What to produce — Nothing below is to be printed except the lines between the line holding "2023年9月 (673, 1089)" and the line holding "2023年1月 (673, 1165)", inclusive, each exactly as it appears.
══ Information ══
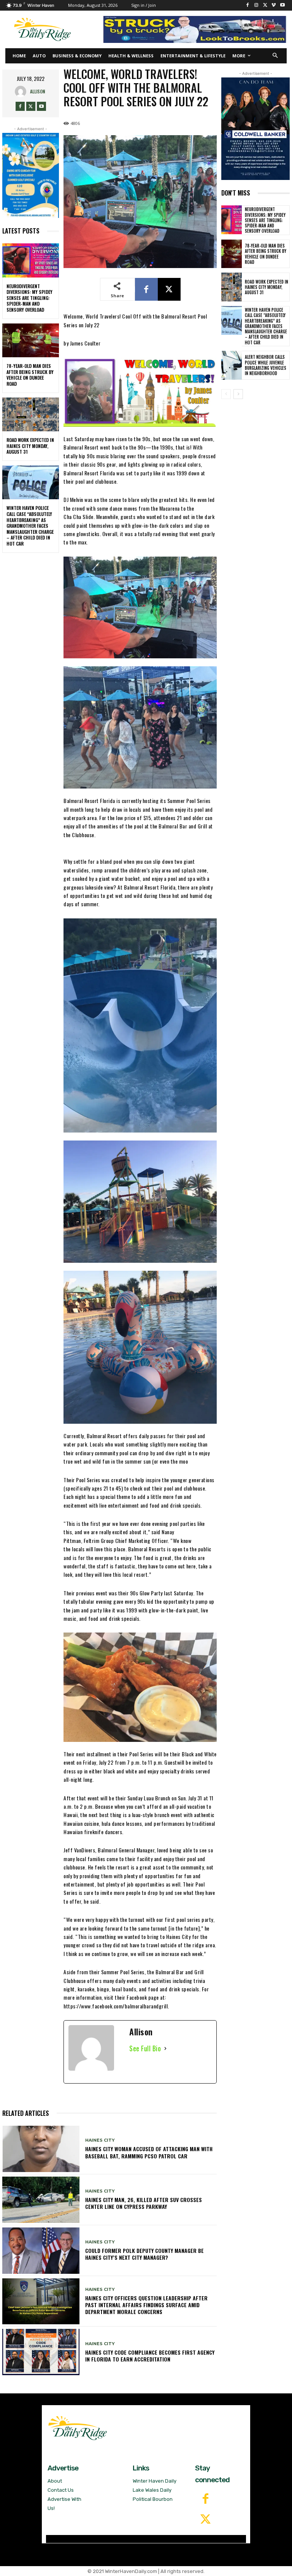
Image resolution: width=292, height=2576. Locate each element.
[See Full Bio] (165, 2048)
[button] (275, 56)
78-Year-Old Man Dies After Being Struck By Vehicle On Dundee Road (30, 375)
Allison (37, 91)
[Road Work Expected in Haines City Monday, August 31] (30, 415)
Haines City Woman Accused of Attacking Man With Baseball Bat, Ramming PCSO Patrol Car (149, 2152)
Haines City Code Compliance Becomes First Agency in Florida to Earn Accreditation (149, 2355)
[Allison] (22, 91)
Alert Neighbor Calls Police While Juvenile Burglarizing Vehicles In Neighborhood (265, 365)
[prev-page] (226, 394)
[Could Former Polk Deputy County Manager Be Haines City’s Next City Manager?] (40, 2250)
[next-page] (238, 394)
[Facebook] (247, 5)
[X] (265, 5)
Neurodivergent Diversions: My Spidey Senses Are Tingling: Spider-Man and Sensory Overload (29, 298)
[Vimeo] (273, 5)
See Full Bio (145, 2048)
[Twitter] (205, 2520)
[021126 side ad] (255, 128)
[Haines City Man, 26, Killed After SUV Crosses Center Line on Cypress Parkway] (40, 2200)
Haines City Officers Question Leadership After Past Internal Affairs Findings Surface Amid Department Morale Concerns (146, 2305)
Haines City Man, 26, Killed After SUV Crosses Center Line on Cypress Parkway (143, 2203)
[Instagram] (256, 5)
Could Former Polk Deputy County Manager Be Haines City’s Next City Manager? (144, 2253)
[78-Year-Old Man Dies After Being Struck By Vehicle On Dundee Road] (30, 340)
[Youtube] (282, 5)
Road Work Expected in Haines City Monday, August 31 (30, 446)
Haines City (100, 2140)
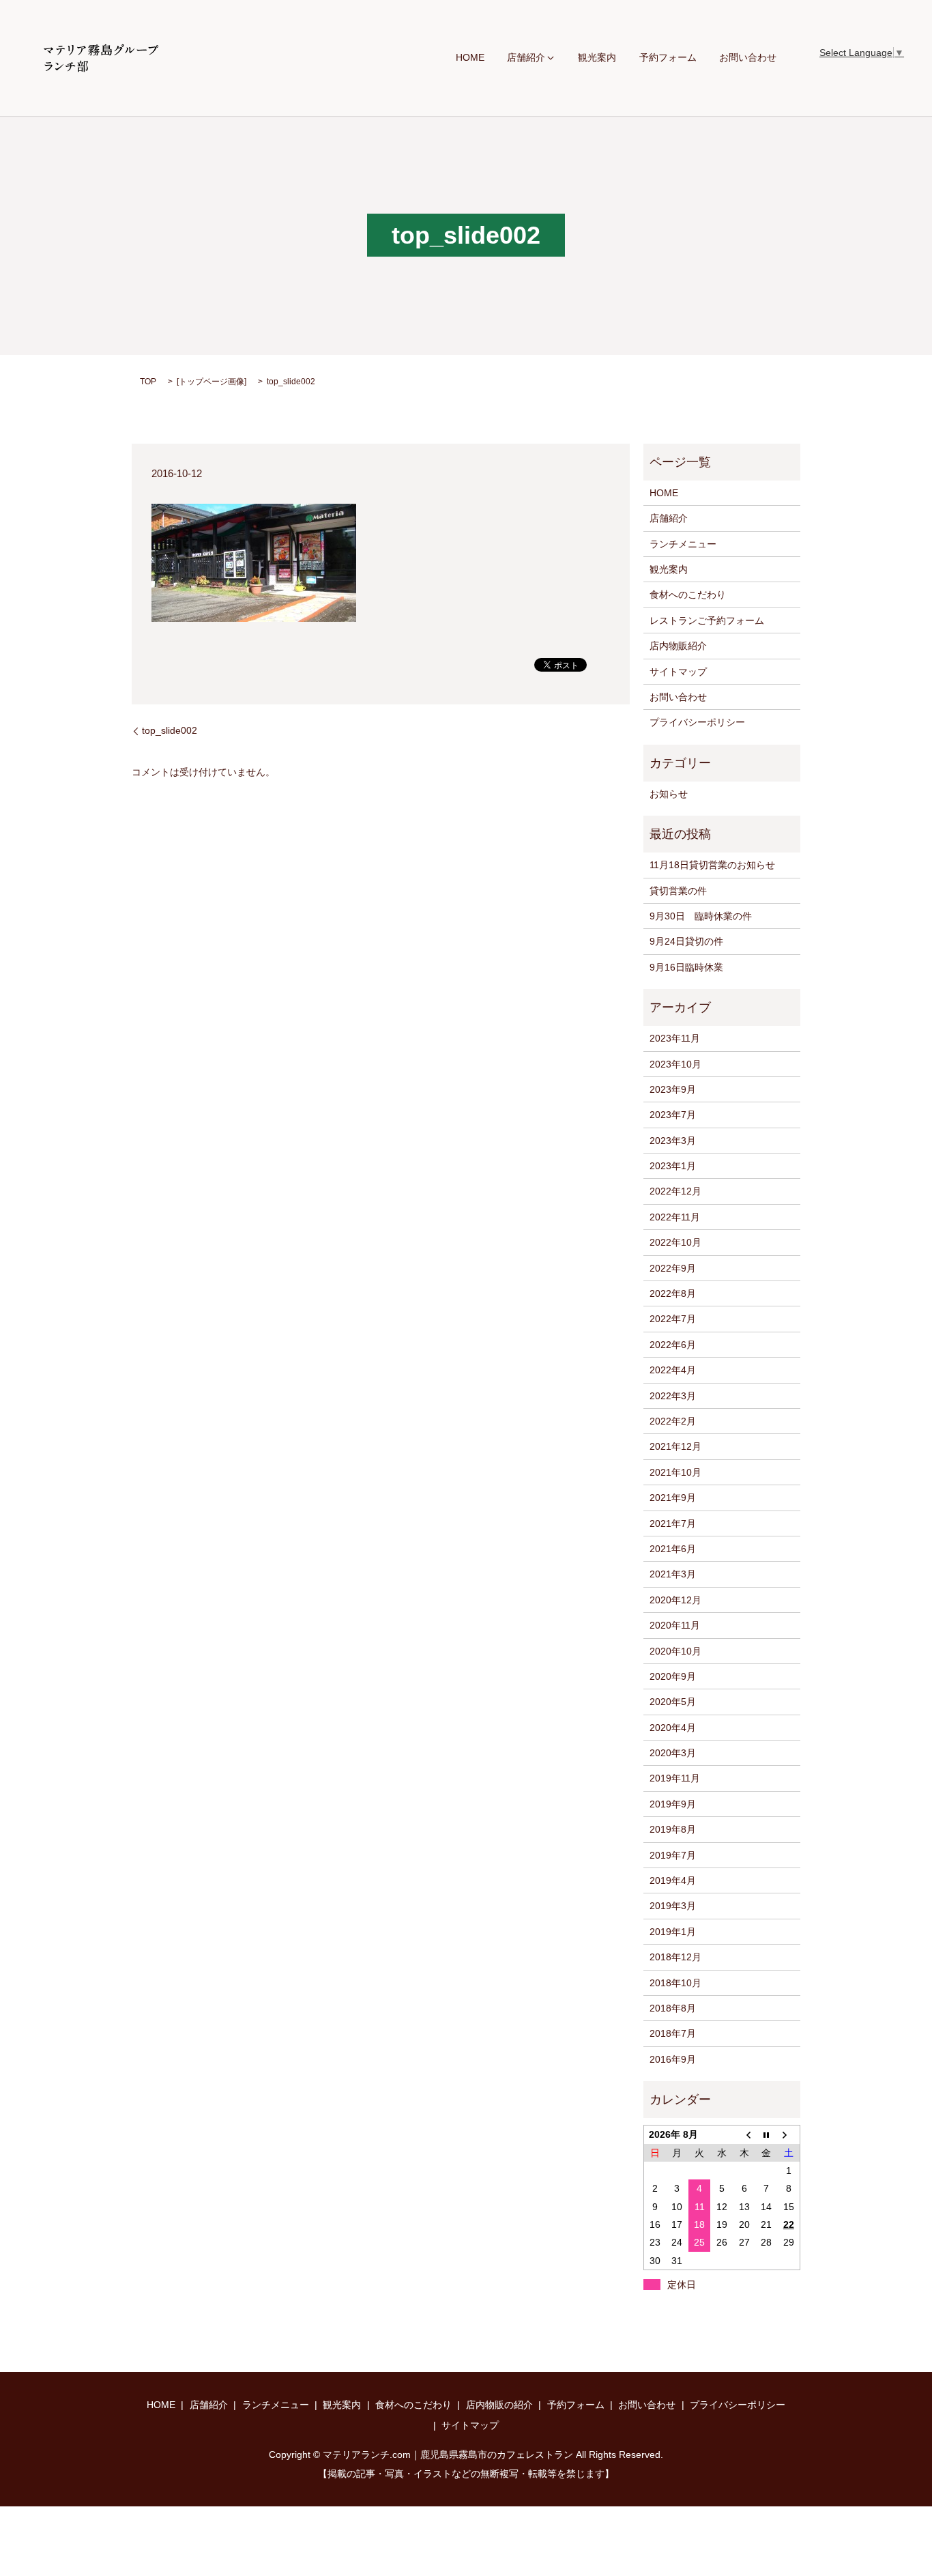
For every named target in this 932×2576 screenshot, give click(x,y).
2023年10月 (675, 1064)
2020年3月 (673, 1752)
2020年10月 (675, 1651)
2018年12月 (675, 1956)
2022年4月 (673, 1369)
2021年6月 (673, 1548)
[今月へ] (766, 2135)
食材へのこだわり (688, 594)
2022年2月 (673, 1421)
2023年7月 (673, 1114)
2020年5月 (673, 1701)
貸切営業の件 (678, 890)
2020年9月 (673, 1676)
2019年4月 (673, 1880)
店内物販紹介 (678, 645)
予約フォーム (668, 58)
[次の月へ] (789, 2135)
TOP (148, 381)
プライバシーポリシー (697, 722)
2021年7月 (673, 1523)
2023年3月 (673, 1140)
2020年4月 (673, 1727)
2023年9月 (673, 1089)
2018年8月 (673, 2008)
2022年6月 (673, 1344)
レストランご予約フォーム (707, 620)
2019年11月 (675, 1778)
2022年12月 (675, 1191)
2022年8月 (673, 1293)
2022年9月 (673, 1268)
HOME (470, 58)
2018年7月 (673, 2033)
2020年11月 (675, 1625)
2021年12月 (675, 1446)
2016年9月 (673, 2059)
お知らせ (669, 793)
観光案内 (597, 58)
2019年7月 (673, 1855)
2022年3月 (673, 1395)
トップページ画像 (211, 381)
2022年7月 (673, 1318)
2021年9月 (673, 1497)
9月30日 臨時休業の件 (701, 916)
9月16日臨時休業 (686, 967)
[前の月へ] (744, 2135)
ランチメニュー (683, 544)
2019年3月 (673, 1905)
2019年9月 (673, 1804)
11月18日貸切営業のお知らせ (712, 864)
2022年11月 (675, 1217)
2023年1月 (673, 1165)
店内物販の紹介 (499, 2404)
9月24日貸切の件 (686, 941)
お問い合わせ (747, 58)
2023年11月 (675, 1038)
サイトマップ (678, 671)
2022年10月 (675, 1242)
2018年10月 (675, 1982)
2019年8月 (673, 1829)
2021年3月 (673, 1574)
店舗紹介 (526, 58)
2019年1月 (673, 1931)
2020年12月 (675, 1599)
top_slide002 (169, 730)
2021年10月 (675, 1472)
═══
══ Information ══
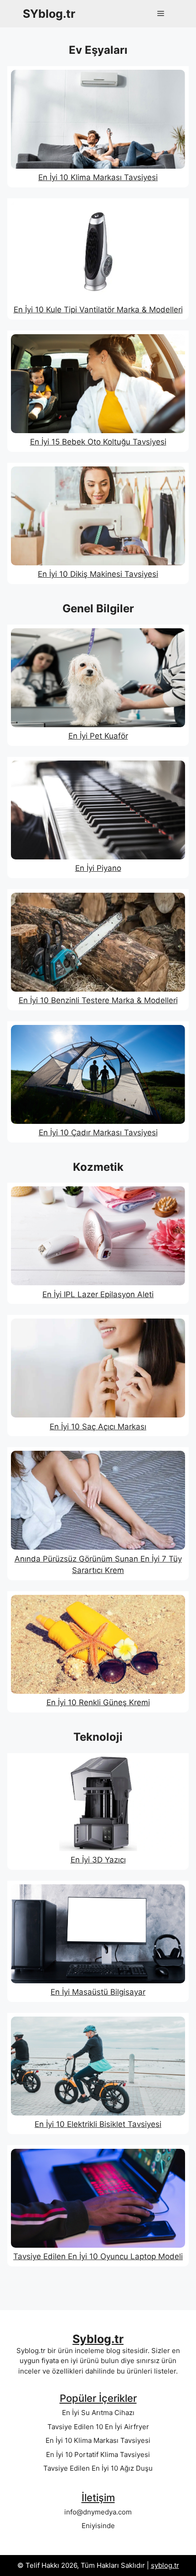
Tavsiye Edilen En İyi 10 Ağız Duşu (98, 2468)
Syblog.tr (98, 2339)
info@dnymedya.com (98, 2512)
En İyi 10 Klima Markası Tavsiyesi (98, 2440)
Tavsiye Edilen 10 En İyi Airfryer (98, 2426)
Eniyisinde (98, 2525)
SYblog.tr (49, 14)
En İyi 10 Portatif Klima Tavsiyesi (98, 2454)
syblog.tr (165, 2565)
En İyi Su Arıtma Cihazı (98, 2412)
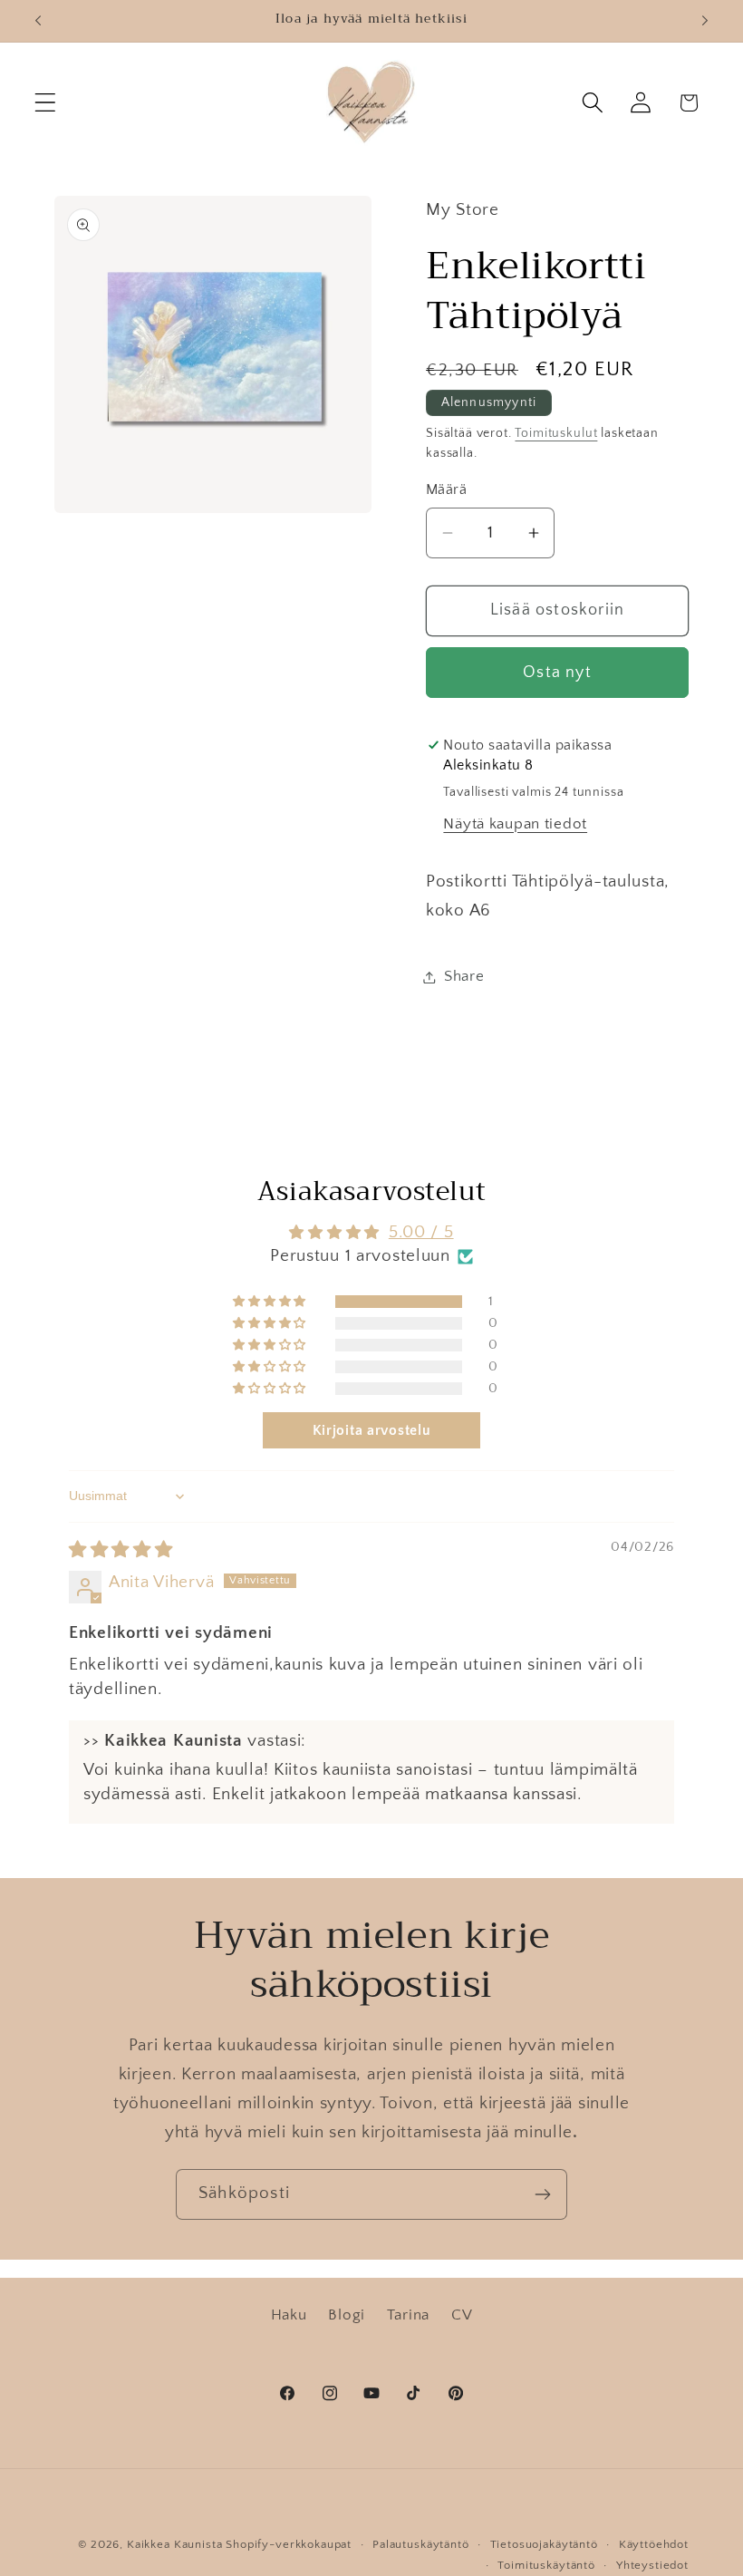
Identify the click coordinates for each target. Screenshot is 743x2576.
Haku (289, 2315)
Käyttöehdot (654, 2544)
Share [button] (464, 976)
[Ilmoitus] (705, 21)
═══
Response area —
2023年9月 (673, 1089)
2018年8月 (673, 2008)
2022年6月 (673, 1344)
レストランご予約フォーム (707, 620)
2019年11月 (675, 1778)
2022年12月 (675, 1191)
2022年8月 (673, 1293)
2022年9月 (673, 1268)
HOME (470, 58)
2018年7月 (673, 2033)
2020年11月 (675, 1625)
2021年12月 (675, 1446)
2016年9月 (673, 2059)
お知らせ (669, 793)
観光案内 (597, 58)
2019年7月 (673, 1855)
2022年3月 (673, 1395)
トップページ画像 (211, 381)
2022年7月 (673, 1318)
2021年9月 (673, 1497)
9月30日 臨時休業の件 (701, 916)
9月16日臨時休業 (686, 967)
[前の月へ] (744, 2135)
ランチメニュー (683, 544)
2019年3月 (673, 1905)
2019年9月 (673, 1804)
11月18日貸切営業のお知らせ (712, 864)
2022年11月 (675, 1217)
2023年1月 (673, 1165)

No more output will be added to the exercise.